Sin embargo, el modelo de ciudad fluida parece haber alcanzado sus límites. Diferentes instrumentos de políticas públicas han sido así concebidos e implementados en los últimos años: limitaciones de circulación para los vehículos motorizados, limitaciones de la velocidad de circulación, acondicionamientos urbanos para la creación de zonas de 30 o 20 km/h, intervenciones en materia de explotación de redes de transporte, medidas explotación incorporadas en los vehículos, medidas coercitivas y campañas de educación. Estas intervenciones tienden a promover otros usos del espacio urbano y dan la prioridad a los desplazamientos en bicicleta y a pie.

En este contexto, la desaceleración así como las formas de vida y los modelos de interacción asociados son parte de la agenda de las autoridades públicas. Las nociones de proximidad, de lentitud, de encuentro y de espacio público emergen como características esenciales de este nuevo modelo urbano. El espacio urbano no es considerado desde una perspectiva funcionalista de la circulación, sino como un perímetro que es preciso valorizar y cuya calidad tiene que ser cuidadosamente considerada. Esta transformación permite en cierta medida democratizar el espacio urbano en relación a los grupos que han sufrido tradicionalmente los efectos de la velocidad y la motorización (personas ancianas, población infantil, discapacitados, mujeres).

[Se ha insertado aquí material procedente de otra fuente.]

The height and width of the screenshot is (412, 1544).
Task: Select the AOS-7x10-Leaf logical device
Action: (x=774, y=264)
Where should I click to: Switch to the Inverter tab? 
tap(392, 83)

Sin embargo, el modelo de ciudad lenta hace frente a un doble desafío. Por una parte, la desaceleración puede estar asociada a un proceso de mercantilización del espacio urbano. Durante las últimas décadas, las actividades de ocio y de consumo de masas han ocupado una posición preponderante en las ciudades y esto ha conllevado en algunos casos la creación de espacios de desaceleración. Pese a que el argumento movilizado insiste en la idea de una revalorización de los espacios urbanos por parte de los habitantes locales, es preciso considerar estos procesos de forma más general en relación a los proyectos urbanos de comercialización y consumo de masas. La peatonalización es un ejemplo claro de hibridación entre una apropiación del espacio urbano por parte de los habitantes y la lógica comercial de numerosos proyectos de renovación urbana. Las zonas peatonales habían sido originalmente concebidas como una forma de promover el comercio local frente a las grandes superficies periféricas. Sin embargo, la peatonalización conlleva frecuentemente la creación de grandes centros comerciales y los correspondientes servicios destinados a los usuarios de este tipo de espacio. Todo ello puede conllevar procesos de revalorización urbanística y gentrificación.

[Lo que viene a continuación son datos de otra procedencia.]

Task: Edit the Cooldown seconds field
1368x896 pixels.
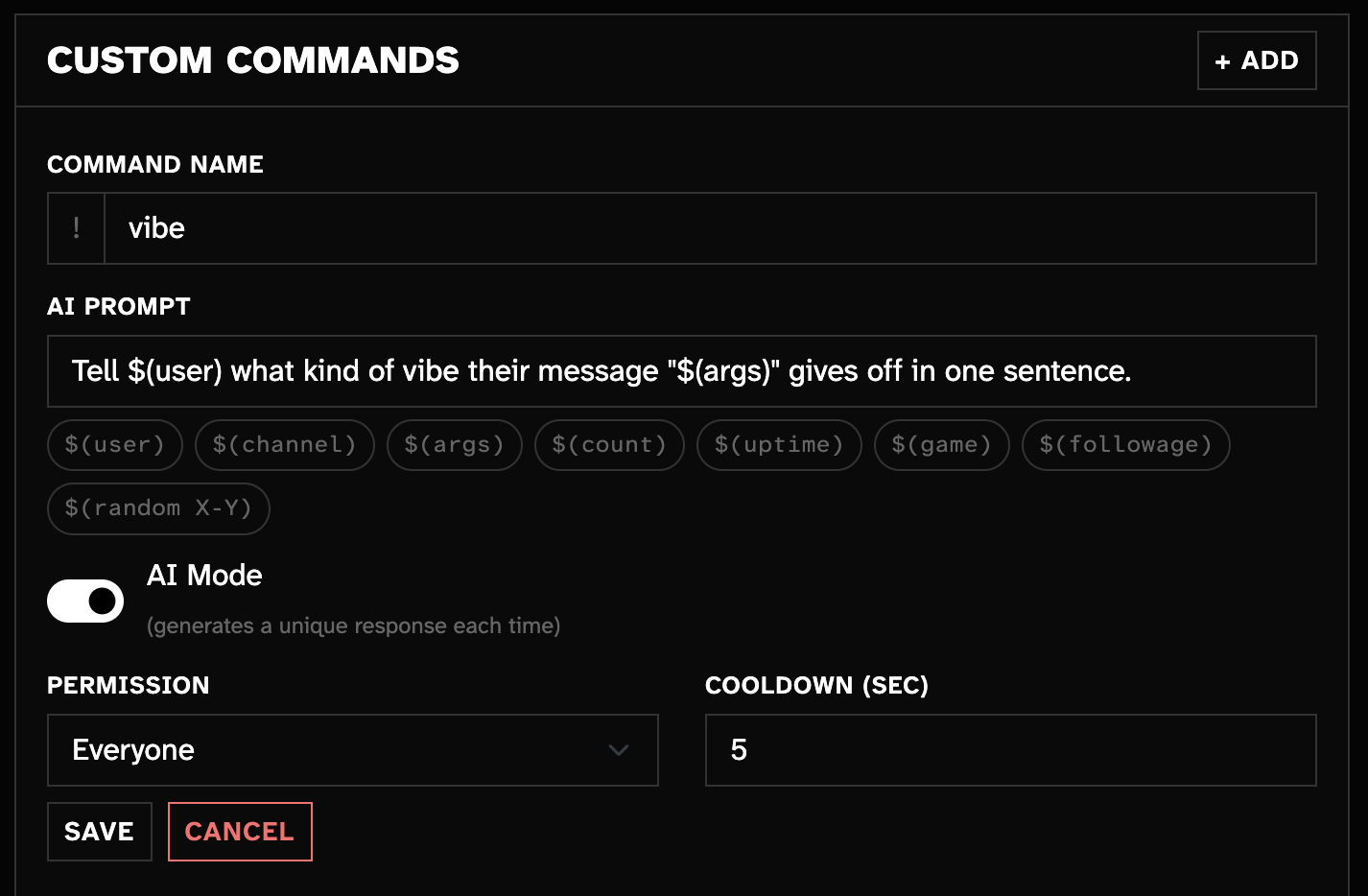Action: 1009,750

Por otra parte, la ciudad lenta parece concentrarse en algunos espacios centrales mientras que otros espacios urbanos siguen inmersos en una la lógica de circulación y la búsqueda de fluidificación. Como consecuencia, se corre el riesgo de generar una ciudad a dos velocidades: espacios con velocidad limitada y grandes cualidades urbanas orientados a una lógica comercial y espacios periféricos que conocen un incremento del tráfico motorizado, donde los desplazamientos a pie y en bicicleta así como la calidad de los equipamientos son más limitados.

Por todo ello, el debate público y ético sobre el futuro de nuestras ciudades y las formas de vida que en ellas se desarrollan no se limita a un dilema entre aceleración o desaceleración. La pregunta esencial que cabe plantear es en qué medida los beneficios e impactos negativos asociados a cada una de estas dinámicas son distribuidos dentro de nuestras sociedades. Los espacios de la ciudad lenta corren el riesgo de convertirse en oasis de desaceleración y de confort que permiten mantener y deslocalizar en otros espacios una lógica de aceleración que sigue siendo hegemónica. Ello supondría que algunos grupos sociales se encuentran en una posición más privilegiada para disfrutar de los beneficios ligados a los espacios de desaceleración. Desde este punto de vista, la desaceleración y la lentitud lejos de ser factores de resistencia y transformación social se convierten en instrumentos selectivos que garantizan la viabilidad de los procesos sociales imperantes y corren el riesgo de intensificar las dinámicas de diferenciación y exclusión.